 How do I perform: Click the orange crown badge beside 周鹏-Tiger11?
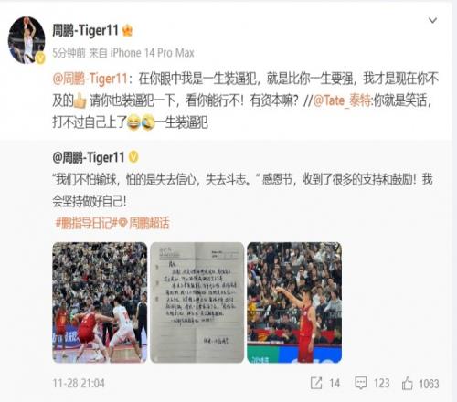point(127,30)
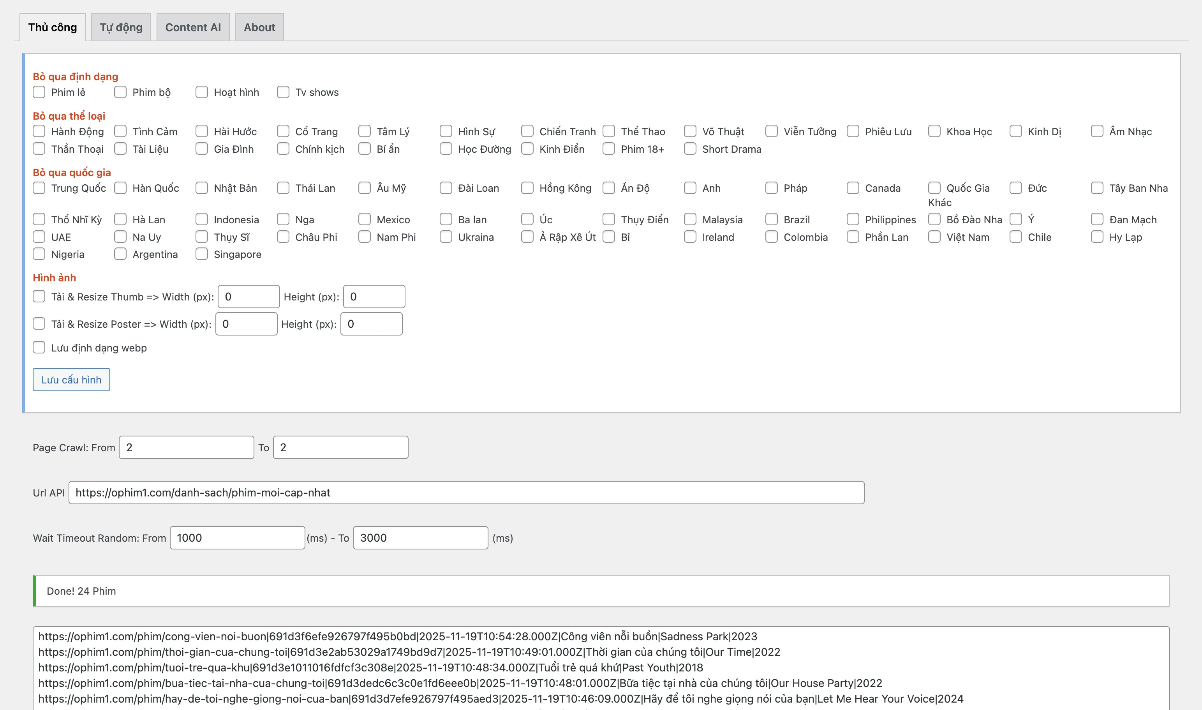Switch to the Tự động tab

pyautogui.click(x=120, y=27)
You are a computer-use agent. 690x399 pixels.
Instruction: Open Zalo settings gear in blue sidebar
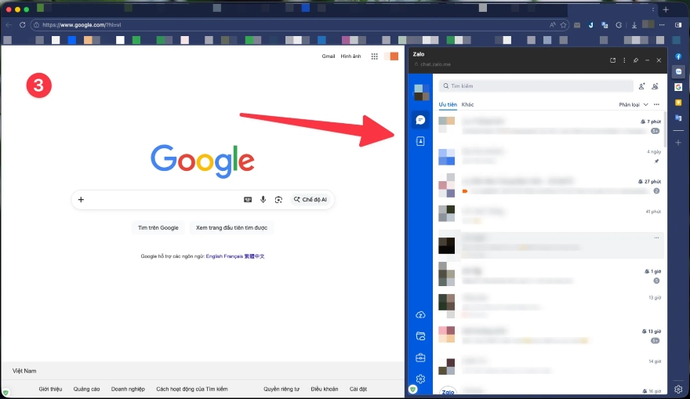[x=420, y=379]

| Job |
State how many lines in the material above contain the string "pixels". Reply with the number alone.

| Finished task |
1